Difference in path length = 1/2 wavelength
c = 3*10^8 m/s
distance = rate * time
so T = 1/f = lambda /3*10^8
lambda = 3*10^8/6*10^7 = .5*10^1 = 5 meters
So we want a path difference of at least 2.5 meters.
I despair of describing the geometry of my path length difference
The reflected ray hits the water at angle Theta and bounces to your eye at theta
The distance from your eye to the reflection point on the water is 25/sin theta
Now draw perpendicular from that point on water to the incoming ray to the tower.
The angle down from horizontal at tower to point on water is theta
The angle up from horizontal to ray from sun is also theta
so that angle between the two rays at the tower is 2 theta (as anyone who uses a bubble sextant for navigation knows)

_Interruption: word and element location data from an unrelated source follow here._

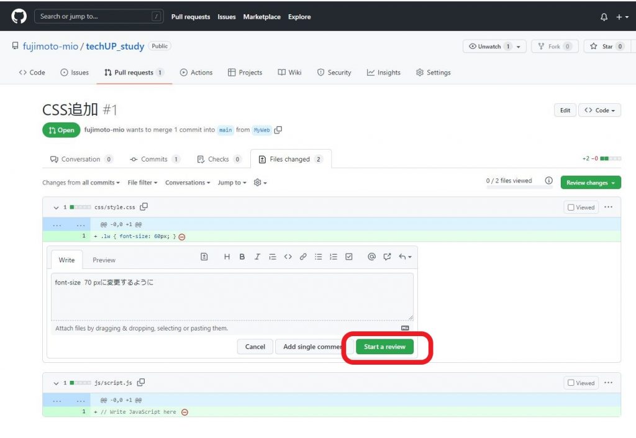Add a task list in the editor
This screenshot has height=438, width=636.
tap(348, 257)
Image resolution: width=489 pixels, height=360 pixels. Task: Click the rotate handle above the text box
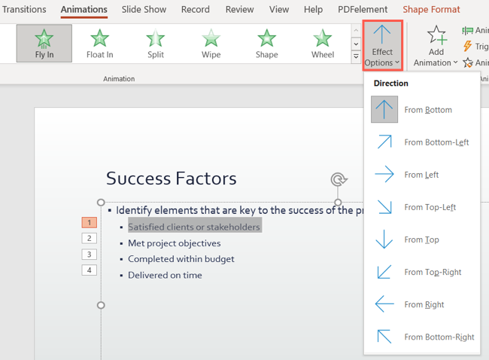pyautogui.click(x=339, y=179)

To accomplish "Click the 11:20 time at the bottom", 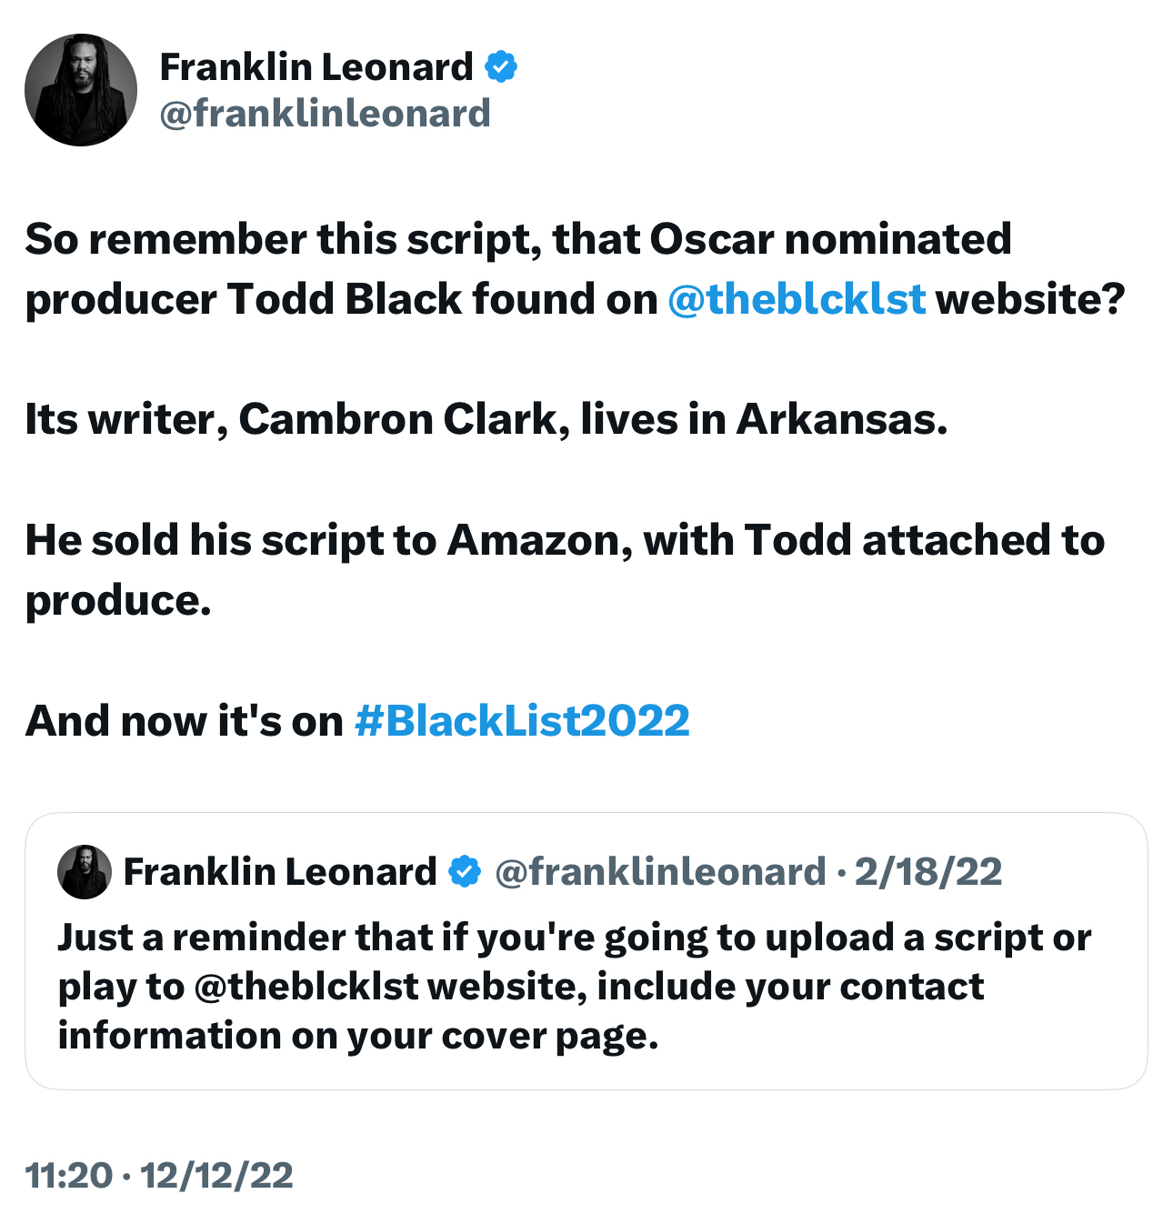I will 68,1175.
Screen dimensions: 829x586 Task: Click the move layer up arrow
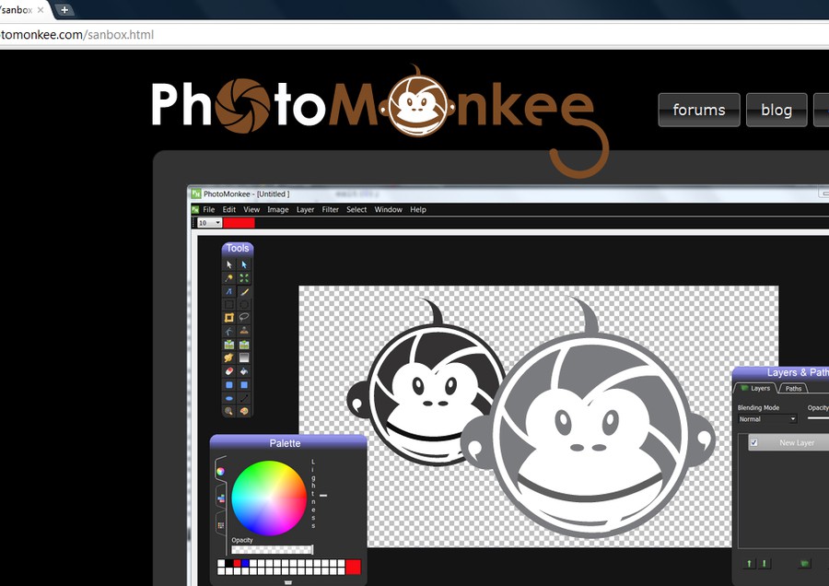(749, 563)
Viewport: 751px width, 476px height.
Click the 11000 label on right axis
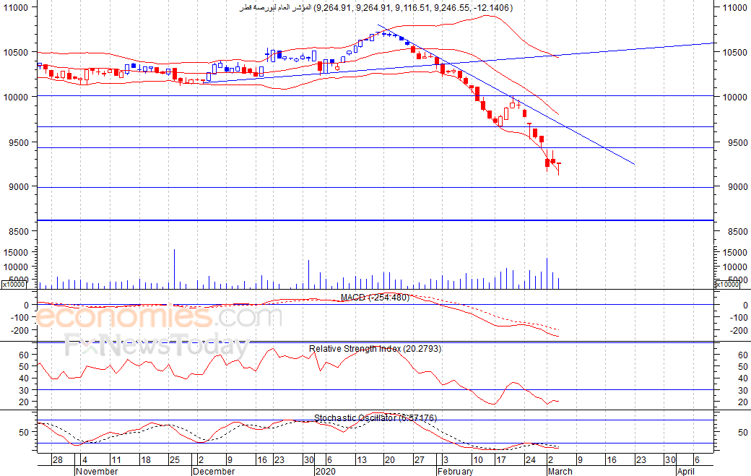735,8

so we have a right triangle with hypotenuse 25/sin theta
and angles 2 theta and 90 and 90-2theta
we want the difference betwen the straight leg to the tower and the hypotenuse to be at least 2.5 meters
I am going to leave the rest of the rig to you.
I need the picture for the second one, sorry.
to give destructive interference, you must have path difference, x- y = (2n + 1) * lamda/2 where n = (0, 1, 2, ....)
To find the minimum angle θ above the horizon that will give destructive interference of the waves at the receiver, we can use the concept of path difference.
The interference between the direct wave from the Sun and the reflected wave from the sea occurs when the path difference between the two waves is an odd multiple of half the wavelength. This condition leads to destructive interference.
The path difference can be calculated by considering the difference in distance traveled by the two waves. The direct wave travels a distance equal to the straight line distance from the Sun to the antenna, while the reflected wave travels a distance equal to the sum of the straight line distance from the Sun to the sea surface and the distance from the sea surface to the antenna.
Let's denote the distance from the sea surface to the antenna as h. The path difference Δd can be expressed as:
Δd = 2h * sin(θ)
where θ is the angle above the horizon. The condition for destructive interference is Δd = (2n + 1) * λ/2, where n is an integer.
Plugging in the values:
Δd = 2 * h * sin(θ) = (2n + 1) * λ/2
Since we are looking for the smallest angle θ, we can substitute n = 0 (for the first destructive interference) and λ = c/f, where c is the speed of light and f is the frequency of the radio waves.
2 * h * sin(θ) = λ/2 = c/2f
Simplifying,
sin(θ) = c / (4hf)
Using the given values, the frequency f = 6.0 × 10^7 Hz, and the radio receiver is 25 m above the sea:
sin(θ) = (3.0 × 10^8 m/s) / (4 * (6.0 × 10^7 Hz) * 25 m)
Now, to find the smallest angle θ, we take the inverse sine of the result:
θ = sin^(-1) [ (3.0 × 10^8 m/s) / (4 * (6.0 × 10^7 Hz) * 25 m) ]
Now, calculating this value will give you the smallest angle above the horizon that will give destructive interference of the waves at the receiver.